La division générale a commis une erreur dans la façon dont elle a appréhendé les faits concernant l’éducation et le placement professionnel de la demanderesse.

[22] Le représentant de la demanderesse a également indiqué que le membre a commis une erreur lorsqu’elle a déterminé que l’éducation et le placement professionnel de la demanderesse démontraient qu’elle était capable de travailler, mais qu’elle a également conclu qu’elle n’a pas démontré que des efforts pour trouver et garder un emploi ont échoué en raison de ses problèmes de santé. La division d’appel estime que le raisonnement de la division générale est logique et ne comporte pas d’erreur. La jurisprudence, par exemple l’affaire Inclima c. Canada (Procureur général), 2003 CAF 117, établit qu’un demandeur doit démontrer qu’il est atteint d’un sérieux problème de santé et, lorsqu’il y a des éléments de preuve de capacité de travail telle qu’une assiduité à l’école, il doit également démontrer que ses efforts pour trouver et conserver un emploi se sont avérés infructueux en raison de son état de santé.

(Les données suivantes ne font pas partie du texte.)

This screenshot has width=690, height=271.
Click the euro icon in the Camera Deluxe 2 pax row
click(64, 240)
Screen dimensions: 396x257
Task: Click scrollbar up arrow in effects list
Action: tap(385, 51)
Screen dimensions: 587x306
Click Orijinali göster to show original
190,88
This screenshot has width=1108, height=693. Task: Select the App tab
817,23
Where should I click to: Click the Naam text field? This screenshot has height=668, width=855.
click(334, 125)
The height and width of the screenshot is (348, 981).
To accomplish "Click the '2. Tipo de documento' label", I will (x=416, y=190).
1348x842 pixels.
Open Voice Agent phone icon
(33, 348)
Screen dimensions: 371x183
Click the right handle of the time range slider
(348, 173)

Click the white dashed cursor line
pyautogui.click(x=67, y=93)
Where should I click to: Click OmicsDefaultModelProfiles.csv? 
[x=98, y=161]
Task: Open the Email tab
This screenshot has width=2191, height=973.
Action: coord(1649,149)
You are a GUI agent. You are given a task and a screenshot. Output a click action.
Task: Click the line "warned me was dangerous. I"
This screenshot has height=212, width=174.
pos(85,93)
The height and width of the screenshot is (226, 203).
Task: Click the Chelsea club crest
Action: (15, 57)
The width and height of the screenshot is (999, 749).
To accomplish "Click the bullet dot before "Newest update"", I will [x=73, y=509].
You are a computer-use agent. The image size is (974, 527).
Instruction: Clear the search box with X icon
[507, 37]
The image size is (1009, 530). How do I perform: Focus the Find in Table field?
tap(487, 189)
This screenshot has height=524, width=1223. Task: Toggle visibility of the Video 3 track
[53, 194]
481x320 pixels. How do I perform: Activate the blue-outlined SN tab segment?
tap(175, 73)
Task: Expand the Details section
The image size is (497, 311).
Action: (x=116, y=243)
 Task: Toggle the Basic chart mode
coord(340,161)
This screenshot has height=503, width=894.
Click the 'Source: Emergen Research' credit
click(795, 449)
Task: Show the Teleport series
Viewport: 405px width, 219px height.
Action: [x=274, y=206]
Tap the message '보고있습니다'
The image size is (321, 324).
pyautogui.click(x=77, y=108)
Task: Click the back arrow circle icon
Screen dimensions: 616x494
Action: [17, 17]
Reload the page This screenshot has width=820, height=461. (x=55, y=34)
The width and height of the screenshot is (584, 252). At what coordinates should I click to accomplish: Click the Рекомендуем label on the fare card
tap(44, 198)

[23] La division générale a conclu que puisque la demanderesse a complété [traduction] « ses études postsecondaires d’une durée de quatre ans, ce qui comprend des stages en milieu communautaire, cela indique une capacité à détenir une occupation véritablement rémunératrice, que ce soit à temps plein ou à temps partiel ». Après avoir considéré les éléments de preuve de la demanderesse au sujet de son unique tentative pour se trouver un emploi après la fin de ses études et de son stage, la division générale a conclu qu’elle n’a [traduction] « pas démontrer que ces efforts pour se trouver et conserver un emploi se sont avérés infructueux en raison de son état de santé ». La division d’appel conclut que la division générale n’a pas commis d’erreur lorsqu’elle a tiré cette conclusion.

[24] Le représentant de la demanderesse a présenté des observations supplémentaires au sujet de l’interprétation appropriée des cours de la demanderesse à l’Université Laurentienne et au Collège Cambrian ainsi que de ces stages qui ont suivis. Selon la division d’appel, celles-ci ne sont que des arguments supplémentaires à l’appui de la position selon laquelle la preuve devrait être appréciée à nouveau. Selon l’affaire Tracey, ce n’est pas le rôle de la division d’appel d’apprécier la preuve à nouveau.

Conclusion

[25] Le représentant de la demanderesse a fait valoir que la division générale a fondé sa décision sur une conclusion de fait erronée, tirée de façon abusive ou arbitraire ou sans tenir compte des éléments portés à sa connaissance. Pour les motifs énoncés ci-dessus, la division d’appel n’est pas convaincue que les arguments du représentant soulèvent un moyen d’appel qui aurait une chance raisonnable de succès. En conséquence, la demande est rejetée.